TOKYO -- Japan has relaxed some restrictions on retailers, even as the government extended a state of emergency for nine prefectures, but department store operators remain downbeat about their business prospects.
On Tuesday, just over a month before the Olympic Games are set to kick off, Prime Minister Yoshihide Suga's government extended the state of emergency in Tokyo, Osaka and seven other prefectures to June 20. The state of emergency was declared on April 25 and has since been extended twice.
Before Tuesday, the government had asked that department stores close all sections but groceries and some restaurants. But now, department stores can fully open until 8 p.m. on weekdays. They are still asked to close luxury brand shops and jewelry stores at weekends to minimize the flow of shoppers.
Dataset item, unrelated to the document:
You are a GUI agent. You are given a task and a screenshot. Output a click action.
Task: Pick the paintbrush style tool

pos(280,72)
Yet, department store operators remain pessimistic. "We are not welcoming this restriction relaxation with open arms," a spokesperson for Japan's biggest department store operator Isetan Mitsukoshi Holdings told Nikkei Asia. "Depending on the infection situation, there might be another restriction in the future. We still have to brace ourselves."
Other retailers are also feeling the sting. Japan Department Stores Association last week told the governors of the nine prefectures under the state of emergency to allow department stores to stay open.
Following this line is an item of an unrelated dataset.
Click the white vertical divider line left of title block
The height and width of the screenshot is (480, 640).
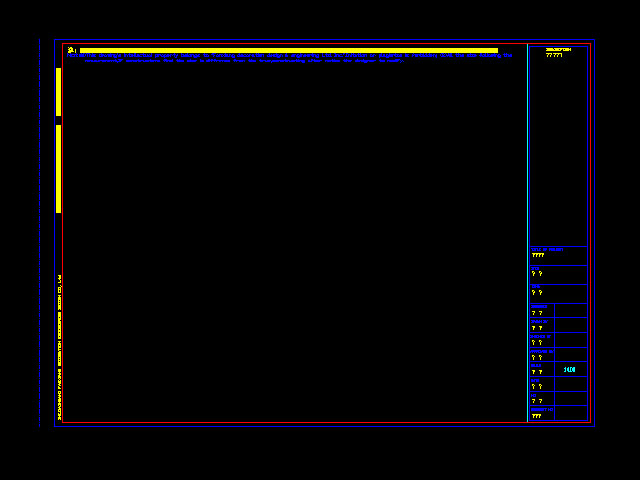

Yoshio Murata, chairman of the association who is also president of Takashimaya, said in a statement sales for department stores in target areas had "significantly dropped" and the situation was "extremely serious."
"If this continues,... it will have an enormous impact not only on the department stores but also on the employment and business continuity of our suppliers," he added.
According to the association, sales of Tokyo's department stores fell 32% in April from the same month in 2019, before the pandemic struck.
Japan Council of Shopping Centers, Japan Retailers Association, and two other industry groups jointly issued a statement last week asking for government support.
Commercial landlords have to reduce or forgive rentals if tenants are struggling and the industry groups are asking the government to offer financial aid to make up for their income shortfall.
"If retailers follow authorities' request, they are not fully compensated," said Yoshihiro Sakata, an analyst at Tokyo Shoko Research. "As many retailers are facing an existential crisis, many may start to think what is the point of following the request if they keep losing money."
Credit Suisse Securities retail analyst Takahiro Kazahaya believes that there is "finally a light at the end of a long tunnel," as the elderly started getting inoculated in April, as a first stage of the country's vaccination program.
But he said that even if struggling retailers manage to weather the pandemic, they face challenges, not least the changes in consumer behavior brought on by over a year of working from home. For example, demand for office clothes, fancy shoes and cosmetics might take more time to recover to pre-pandemic levels.
"For department stores that are losing tenants amid the crisis, a question remains if they are still attractive to shoppers," said Kazahaya. "No one can guarantee that customers will go back to the stores just because the pandemic is over."
Takahide Kiuchi, an executive economist at Nomura Research Institute, estimates that the latest extension of the state of emergency is costing the Japanese economy 1.24 trillion yen ($11.3 billion).
Japan reported 3,036 new infections on Wednesday, down from a high of around 7,049 on May 12.
Tokyo is expected to host the Olympics in around 50 days. Yet, analysts said retailers were not heartened by the prospect.
"I don't think the Olympics are relevant for retailers anymore as they're not going to have [foreign] spectators and the athletes are not going to be moving around," said Mike Allen, an analyst at Jefferies Japan. "I don't think the Olympics makes any difference at all for retailers."